Short exercise >> Rewrite the records starting with the line with "Declan (252, 1066)" and going on through the line with "targeted (183, 600)", swapping "Determine" for "Give" and leaving everything else unchanged.

Given records >>

————

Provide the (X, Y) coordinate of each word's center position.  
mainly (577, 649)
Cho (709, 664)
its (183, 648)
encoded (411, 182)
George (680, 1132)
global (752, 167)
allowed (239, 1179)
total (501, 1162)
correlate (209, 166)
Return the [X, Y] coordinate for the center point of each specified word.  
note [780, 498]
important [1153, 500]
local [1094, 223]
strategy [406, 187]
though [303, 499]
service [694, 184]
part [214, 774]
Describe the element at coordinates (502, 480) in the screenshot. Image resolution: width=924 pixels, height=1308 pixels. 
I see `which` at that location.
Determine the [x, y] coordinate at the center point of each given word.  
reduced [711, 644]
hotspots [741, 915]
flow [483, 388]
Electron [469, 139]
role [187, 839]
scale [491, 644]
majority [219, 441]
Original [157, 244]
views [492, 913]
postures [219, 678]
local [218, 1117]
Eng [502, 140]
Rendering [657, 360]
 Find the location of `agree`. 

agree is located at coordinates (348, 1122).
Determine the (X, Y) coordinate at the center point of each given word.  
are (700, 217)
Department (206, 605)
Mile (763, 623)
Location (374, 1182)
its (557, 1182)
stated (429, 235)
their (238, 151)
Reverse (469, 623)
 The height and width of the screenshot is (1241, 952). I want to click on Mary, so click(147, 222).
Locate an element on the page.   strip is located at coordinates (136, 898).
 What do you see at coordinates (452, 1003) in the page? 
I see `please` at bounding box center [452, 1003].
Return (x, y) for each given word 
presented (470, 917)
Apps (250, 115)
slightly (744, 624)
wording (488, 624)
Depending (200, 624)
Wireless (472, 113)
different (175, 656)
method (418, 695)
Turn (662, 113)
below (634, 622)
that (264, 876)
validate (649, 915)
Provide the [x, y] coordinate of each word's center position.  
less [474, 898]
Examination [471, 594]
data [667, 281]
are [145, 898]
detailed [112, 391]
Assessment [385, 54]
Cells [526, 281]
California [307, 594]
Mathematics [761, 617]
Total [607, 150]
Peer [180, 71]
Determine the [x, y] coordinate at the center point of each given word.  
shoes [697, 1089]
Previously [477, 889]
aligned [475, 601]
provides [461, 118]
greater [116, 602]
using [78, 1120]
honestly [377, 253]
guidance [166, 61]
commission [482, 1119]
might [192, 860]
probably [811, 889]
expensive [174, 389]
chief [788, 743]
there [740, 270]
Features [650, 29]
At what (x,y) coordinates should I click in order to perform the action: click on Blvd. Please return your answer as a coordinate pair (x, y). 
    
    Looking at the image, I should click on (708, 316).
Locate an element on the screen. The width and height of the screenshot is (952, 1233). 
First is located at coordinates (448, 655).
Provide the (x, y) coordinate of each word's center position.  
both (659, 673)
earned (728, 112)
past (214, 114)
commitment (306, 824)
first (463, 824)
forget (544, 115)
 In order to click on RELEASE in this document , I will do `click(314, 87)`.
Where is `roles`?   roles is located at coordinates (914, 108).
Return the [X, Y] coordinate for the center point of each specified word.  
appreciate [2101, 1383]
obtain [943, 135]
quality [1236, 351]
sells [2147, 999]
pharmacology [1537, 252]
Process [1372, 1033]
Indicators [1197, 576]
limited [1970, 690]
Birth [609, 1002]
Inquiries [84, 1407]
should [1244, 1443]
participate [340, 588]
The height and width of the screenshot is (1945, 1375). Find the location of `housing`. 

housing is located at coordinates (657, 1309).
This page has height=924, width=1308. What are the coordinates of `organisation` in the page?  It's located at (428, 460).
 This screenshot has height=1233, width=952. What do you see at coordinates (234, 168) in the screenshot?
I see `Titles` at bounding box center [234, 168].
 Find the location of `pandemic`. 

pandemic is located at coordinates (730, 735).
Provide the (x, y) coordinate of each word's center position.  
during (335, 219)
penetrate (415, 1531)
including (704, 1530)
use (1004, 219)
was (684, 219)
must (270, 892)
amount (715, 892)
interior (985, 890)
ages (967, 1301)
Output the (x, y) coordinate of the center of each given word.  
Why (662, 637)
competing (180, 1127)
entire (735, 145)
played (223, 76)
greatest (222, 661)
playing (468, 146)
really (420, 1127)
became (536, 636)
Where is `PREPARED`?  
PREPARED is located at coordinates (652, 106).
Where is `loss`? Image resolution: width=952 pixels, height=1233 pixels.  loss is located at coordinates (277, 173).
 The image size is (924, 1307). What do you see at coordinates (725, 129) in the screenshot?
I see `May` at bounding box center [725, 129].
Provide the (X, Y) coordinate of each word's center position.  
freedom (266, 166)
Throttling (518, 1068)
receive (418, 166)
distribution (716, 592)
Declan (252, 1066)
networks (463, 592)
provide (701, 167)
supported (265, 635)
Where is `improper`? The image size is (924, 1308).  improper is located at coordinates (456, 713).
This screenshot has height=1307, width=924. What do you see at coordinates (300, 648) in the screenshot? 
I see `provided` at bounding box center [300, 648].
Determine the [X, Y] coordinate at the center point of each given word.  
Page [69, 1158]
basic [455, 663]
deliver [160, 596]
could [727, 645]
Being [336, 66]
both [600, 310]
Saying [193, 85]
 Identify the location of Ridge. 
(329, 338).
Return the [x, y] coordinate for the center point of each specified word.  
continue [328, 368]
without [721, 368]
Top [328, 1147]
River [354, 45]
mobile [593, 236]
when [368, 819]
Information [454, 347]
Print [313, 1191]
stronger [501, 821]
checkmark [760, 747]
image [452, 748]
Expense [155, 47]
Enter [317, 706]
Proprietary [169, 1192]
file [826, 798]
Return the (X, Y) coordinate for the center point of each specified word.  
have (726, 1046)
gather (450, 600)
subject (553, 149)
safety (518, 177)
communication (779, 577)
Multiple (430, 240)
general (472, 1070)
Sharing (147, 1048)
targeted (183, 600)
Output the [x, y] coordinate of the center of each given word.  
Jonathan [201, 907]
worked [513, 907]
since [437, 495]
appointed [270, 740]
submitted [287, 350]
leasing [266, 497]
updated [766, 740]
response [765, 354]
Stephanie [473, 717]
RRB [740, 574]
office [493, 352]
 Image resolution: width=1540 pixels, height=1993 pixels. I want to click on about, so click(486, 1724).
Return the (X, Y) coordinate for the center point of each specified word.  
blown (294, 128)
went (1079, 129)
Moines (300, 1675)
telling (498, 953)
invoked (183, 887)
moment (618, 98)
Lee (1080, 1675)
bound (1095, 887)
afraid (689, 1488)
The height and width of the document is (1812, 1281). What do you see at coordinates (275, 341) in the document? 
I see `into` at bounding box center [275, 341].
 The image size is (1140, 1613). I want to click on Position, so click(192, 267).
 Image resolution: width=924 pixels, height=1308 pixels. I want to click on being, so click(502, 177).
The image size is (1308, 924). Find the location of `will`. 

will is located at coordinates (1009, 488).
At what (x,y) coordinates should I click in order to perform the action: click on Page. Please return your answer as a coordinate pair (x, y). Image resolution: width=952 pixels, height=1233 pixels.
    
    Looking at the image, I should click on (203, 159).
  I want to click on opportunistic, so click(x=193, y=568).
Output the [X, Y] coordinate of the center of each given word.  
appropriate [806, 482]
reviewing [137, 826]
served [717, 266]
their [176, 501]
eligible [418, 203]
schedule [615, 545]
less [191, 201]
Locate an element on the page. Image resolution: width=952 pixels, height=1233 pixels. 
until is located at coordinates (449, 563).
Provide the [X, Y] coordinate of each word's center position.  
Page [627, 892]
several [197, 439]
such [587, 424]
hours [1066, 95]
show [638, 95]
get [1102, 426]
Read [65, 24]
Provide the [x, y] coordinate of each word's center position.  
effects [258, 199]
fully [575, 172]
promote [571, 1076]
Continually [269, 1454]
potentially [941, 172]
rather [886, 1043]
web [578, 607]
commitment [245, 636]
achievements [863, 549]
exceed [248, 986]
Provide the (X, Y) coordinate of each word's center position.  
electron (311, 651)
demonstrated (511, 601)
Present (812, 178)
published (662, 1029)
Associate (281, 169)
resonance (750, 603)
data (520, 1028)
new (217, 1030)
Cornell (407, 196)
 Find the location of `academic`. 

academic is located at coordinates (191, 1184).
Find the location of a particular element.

————

The result >>
Declan (252, 1066)
networks (463, 592)
provide (701, 167)
supported (265, 635)
Where is `improper`? The image size is (924, 1308).  improper is located at coordinates (456, 713).
This screenshot has height=1307, width=924. What do you see at coordinates (300, 648) in the screenshot? 
I see `provided` at bounding box center [300, 648].
Give the [X, Y] coordinate at the center point of each given word.  
Page [69, 1158]
basic [455, 663]
deliver [160, 596]
could [727, 645]
Being [336, 66]
both [600, 310]
Saying [193, 85]
 Identify the location of Ridge. 
(329, 338).
Return the [x, y] coordinate for the center point of each specified word.  
continue [328, 368]
without [721, 368]
Top [328, 1147]
River [354, 45]
mobile [593, 236]
when [368, 819]
Information [454, 347]
Print [313, 1191]
stronger [501, 821]
checkmark [760, 747]
image [452, 748]
Expense [155, 47]
Enter [317, 706]
Proprietary [169, 1192]
file [826, 798]
Return the (X, Y) coordinate for the center point of each specified word.  
have (726, 1046)
gather (450, 600)
subject (553, 149)
safety (518, 177)
communication (779, 577)
Multiple (430, 240)
general (472, 1070)
Sharing (147, 1048)
targeted (183, 600)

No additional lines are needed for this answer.